The Nashville Race Riot (1967)
In acknowledgement of Black History Month, The Royal Gazette continues the publication of stories throughout February on African-American and global African people, events and institutions, and their contributions in history
The Nashville Race Riot occurred on April 8, 1967 when African-American students from Fisk University and Tennessee A&I University (now Tennessee State University) rioted along Jefferson Street, leading to many injuries and arrests, as well as extensive property damage. It was one of the many race riots that occurred in US cities during the spring and summer of 1967.
Some authorities incorrectly blamed the violence on Stokely Carmichael — to later known as Kwame Ture — who came to Nashville to speak at Fisk, Tennessee A&I and Vanderbilt University.
Fisk and Tennessee A&I officially attempted to prohibit Carmichael from coming to their college campus to speak to the students. In protest, Fisk students threatened to move the event of Carmichael speaking to a nearby church. Tennessee A&I students were planning to hold their own rally for him speaking outside their college campus if he couldn’t speak inside.
On April 6, 1967, Carmichael spoke at Fisk, urging them to become involved in the growing Black Power movement. The next day, Carmichael spoke to the Tennessee A&I students at Kean Hall, where he encouraged the students there to organise and take economic control of the African-American community in Nashville, which he claimed was one of the goals of the Black Power movement.
On April 8, 1967, Carmichael gave a similar speech at Vanderbilt. Later that evening, a riot erupted around North Nashville where Fisk, Tennessee State and Meharry Medical College were located. The riot started when a Black manager of the University Inn, a Jefferson Street restaurant, called the police to remove a drunken, disruptive solider from the establishment. Once the police arrived and removed the solider, Fisk and Tennessee A&I students started an impromptu picket line around the University Inn.
More police were called to the scene and this time they were met by students throwing rocks at them and at passing cars along Jefferson Street. By the end of that day, April 8, 14 people were injured including an 18-year-old man who was shot in the leg. The riots continued the next day at Tennessee A&I where Molotov cocktails were thrown through the windows of several businesses, including a liquor store, a petrol station and a barbershop. At least a dozen people were injured, including a Tennessee A&I student who was shot in the neck, but fortunately no one was killed. An estimated 40 people were arrested during the second day of the riot.
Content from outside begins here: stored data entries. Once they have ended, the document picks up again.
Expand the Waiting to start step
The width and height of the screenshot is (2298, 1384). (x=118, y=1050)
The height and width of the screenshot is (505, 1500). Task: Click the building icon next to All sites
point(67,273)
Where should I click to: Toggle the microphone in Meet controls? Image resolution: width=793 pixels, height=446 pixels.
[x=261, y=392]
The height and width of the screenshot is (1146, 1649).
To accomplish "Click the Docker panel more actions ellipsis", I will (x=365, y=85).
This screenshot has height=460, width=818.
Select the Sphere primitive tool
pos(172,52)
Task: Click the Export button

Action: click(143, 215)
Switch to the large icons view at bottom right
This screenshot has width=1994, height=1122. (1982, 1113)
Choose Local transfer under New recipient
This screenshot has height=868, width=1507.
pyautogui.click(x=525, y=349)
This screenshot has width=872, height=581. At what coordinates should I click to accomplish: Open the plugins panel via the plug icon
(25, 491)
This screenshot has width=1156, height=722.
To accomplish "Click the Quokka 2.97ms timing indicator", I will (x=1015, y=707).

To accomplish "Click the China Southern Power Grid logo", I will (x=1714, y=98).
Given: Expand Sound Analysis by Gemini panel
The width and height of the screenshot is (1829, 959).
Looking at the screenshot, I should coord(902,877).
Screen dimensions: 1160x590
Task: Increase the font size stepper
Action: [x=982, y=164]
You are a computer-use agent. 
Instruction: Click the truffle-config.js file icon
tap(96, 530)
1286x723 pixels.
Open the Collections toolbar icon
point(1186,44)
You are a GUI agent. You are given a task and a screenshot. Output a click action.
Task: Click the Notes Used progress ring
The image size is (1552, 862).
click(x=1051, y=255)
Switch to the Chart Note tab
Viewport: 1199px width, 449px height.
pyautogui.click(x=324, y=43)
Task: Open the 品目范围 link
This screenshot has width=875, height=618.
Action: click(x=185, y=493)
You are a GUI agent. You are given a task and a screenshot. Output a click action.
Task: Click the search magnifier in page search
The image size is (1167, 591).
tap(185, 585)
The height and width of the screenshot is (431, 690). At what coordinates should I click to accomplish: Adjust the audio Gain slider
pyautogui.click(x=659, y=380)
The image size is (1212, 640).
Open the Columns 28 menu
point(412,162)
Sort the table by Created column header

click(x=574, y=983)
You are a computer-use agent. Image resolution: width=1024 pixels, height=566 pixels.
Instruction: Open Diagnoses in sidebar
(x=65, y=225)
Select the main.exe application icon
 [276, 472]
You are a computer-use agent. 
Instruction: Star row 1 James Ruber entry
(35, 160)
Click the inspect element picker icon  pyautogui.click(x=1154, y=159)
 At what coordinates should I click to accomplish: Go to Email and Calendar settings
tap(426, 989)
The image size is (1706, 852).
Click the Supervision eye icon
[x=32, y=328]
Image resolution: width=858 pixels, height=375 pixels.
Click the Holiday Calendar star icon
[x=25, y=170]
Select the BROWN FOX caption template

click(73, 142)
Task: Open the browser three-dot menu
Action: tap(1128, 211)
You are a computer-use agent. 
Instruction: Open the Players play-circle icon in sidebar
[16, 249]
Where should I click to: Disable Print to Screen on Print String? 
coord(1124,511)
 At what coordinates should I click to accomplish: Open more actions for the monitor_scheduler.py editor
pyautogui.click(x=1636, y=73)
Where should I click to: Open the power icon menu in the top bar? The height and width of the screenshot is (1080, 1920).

On April 10, 1967, Nashville mayor Beverly Briley called for an end to the violence and greatly increased the police presence in the area. Briley also blamed Carmichael for causing the riot, even as he and other Nashville civic and political leaders ignored both the poor condition of the Black neighbourhoods in North Nashville and the longstanding resentment towards the Nashville police by Black residents. Regardless of the actual factors causing the riot, it ended on that day, April 10.